• [Entries shown]:
----
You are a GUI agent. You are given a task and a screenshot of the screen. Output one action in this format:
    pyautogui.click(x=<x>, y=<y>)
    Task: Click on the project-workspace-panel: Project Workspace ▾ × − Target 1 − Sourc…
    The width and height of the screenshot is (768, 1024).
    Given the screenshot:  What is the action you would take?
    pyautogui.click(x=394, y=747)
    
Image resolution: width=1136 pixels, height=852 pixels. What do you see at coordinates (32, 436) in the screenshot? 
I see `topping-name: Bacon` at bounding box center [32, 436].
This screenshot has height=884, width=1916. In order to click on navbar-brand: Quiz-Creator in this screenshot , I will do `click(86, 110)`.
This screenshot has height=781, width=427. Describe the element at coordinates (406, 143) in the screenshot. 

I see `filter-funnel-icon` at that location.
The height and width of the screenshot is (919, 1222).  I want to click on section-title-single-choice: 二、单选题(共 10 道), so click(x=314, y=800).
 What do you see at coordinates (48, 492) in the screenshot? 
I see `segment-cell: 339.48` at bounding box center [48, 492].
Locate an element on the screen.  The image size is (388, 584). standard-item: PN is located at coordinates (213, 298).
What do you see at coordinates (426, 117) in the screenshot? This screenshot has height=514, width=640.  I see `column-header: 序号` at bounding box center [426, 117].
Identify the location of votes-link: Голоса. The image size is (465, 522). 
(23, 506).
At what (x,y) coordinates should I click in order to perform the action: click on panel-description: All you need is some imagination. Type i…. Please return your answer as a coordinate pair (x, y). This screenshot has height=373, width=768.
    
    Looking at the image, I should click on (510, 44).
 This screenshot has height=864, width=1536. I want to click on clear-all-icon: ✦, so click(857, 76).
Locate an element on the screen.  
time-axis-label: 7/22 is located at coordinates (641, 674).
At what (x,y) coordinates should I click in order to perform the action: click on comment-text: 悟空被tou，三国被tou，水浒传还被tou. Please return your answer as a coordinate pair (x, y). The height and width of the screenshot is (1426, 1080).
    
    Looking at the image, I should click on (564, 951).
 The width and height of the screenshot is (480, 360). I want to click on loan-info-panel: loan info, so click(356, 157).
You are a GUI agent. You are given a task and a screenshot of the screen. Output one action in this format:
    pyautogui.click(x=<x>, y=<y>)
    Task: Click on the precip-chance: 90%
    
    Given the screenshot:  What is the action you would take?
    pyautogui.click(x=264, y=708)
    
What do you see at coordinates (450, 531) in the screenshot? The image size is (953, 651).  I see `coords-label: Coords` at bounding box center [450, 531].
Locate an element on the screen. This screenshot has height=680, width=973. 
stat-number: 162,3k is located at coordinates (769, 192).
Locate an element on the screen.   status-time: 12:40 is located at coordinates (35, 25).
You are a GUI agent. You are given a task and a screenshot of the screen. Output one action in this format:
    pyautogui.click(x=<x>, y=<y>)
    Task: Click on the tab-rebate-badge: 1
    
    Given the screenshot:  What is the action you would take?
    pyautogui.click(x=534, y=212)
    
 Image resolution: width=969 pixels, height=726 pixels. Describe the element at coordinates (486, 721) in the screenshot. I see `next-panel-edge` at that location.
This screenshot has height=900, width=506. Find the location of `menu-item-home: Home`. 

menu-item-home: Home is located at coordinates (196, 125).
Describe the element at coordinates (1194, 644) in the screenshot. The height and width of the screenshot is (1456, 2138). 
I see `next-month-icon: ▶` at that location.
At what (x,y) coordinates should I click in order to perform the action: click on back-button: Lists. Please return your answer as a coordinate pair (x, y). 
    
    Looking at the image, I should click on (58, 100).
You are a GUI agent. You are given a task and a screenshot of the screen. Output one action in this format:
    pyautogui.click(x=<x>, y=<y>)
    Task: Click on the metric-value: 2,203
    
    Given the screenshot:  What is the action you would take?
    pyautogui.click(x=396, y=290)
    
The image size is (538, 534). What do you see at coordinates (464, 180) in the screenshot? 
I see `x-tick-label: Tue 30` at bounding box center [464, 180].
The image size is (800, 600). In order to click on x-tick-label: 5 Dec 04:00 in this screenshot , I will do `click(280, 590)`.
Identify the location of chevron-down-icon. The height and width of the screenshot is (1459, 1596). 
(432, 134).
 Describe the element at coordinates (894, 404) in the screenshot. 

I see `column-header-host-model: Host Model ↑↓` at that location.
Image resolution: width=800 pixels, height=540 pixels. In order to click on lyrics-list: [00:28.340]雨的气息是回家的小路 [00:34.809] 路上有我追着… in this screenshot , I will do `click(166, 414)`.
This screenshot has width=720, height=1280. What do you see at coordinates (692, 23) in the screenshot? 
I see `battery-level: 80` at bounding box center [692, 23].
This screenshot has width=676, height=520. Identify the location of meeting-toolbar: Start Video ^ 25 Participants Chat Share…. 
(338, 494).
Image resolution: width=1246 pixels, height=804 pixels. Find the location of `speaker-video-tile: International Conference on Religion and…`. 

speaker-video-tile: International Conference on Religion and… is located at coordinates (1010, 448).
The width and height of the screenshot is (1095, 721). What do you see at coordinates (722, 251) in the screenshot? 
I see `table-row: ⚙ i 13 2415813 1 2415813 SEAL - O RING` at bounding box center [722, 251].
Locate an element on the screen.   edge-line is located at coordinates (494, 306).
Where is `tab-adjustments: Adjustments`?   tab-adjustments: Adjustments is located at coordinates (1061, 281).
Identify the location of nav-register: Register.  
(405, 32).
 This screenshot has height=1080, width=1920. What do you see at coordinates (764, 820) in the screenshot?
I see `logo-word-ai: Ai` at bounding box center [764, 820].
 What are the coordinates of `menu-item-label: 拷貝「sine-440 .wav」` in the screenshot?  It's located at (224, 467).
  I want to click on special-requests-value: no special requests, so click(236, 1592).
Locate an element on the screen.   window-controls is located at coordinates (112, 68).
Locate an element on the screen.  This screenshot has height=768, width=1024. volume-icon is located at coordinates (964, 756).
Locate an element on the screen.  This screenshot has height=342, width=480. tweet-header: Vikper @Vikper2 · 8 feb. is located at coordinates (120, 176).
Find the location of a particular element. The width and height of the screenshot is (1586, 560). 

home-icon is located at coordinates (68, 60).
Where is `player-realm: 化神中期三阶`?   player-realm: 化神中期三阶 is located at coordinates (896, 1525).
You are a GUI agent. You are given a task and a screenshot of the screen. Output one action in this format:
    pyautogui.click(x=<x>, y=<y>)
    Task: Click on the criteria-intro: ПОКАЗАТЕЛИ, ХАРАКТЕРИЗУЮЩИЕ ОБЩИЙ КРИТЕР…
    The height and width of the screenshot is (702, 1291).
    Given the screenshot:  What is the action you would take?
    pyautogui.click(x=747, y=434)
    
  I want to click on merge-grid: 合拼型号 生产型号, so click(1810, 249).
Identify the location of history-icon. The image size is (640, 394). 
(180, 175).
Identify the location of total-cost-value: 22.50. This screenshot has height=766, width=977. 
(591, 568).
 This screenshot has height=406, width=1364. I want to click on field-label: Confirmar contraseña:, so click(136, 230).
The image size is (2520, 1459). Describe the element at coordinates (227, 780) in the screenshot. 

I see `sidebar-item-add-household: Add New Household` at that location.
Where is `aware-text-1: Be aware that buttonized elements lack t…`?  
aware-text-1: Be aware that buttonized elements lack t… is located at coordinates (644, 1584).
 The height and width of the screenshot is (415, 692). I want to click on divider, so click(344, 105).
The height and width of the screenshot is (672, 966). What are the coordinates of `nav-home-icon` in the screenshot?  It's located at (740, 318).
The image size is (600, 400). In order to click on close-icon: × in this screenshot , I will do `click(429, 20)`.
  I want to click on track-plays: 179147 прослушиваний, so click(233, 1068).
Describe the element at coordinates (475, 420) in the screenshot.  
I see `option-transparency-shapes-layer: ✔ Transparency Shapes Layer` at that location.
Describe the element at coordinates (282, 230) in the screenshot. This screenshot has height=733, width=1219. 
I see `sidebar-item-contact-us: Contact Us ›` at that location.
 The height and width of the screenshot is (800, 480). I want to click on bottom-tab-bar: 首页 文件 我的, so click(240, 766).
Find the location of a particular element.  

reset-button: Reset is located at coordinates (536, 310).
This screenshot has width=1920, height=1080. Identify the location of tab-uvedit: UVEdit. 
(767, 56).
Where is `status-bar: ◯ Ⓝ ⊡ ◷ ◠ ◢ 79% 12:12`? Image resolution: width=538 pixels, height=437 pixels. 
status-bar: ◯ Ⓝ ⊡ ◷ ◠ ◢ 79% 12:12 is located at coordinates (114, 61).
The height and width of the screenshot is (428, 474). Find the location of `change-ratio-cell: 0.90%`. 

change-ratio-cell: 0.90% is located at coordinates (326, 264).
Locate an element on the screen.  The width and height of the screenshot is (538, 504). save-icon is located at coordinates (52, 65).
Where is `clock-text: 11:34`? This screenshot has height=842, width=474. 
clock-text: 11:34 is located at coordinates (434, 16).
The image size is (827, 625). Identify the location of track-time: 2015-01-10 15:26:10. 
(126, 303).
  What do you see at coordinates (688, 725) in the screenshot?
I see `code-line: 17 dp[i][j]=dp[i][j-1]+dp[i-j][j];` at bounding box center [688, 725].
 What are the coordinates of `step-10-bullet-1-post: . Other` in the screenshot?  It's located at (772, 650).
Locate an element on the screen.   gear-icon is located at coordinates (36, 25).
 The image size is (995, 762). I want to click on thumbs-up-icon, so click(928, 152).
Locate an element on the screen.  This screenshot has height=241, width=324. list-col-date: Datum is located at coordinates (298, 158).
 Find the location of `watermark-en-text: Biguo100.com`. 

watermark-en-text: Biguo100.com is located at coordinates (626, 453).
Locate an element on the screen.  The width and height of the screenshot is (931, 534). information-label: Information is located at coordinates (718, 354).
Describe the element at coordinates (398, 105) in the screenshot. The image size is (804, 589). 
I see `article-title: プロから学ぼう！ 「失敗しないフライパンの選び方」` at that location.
----
Pull out every line in the rows above that contains the string "title".

The height and width of the screenshot is (919, 1222).  I want to click on section-title-single-choice: 二、单选题(共 10 道), so click(x=314, y=800).
I see `article-title: プロから学ぼう！ 「失敗しないフライパンの選び方」` at that location.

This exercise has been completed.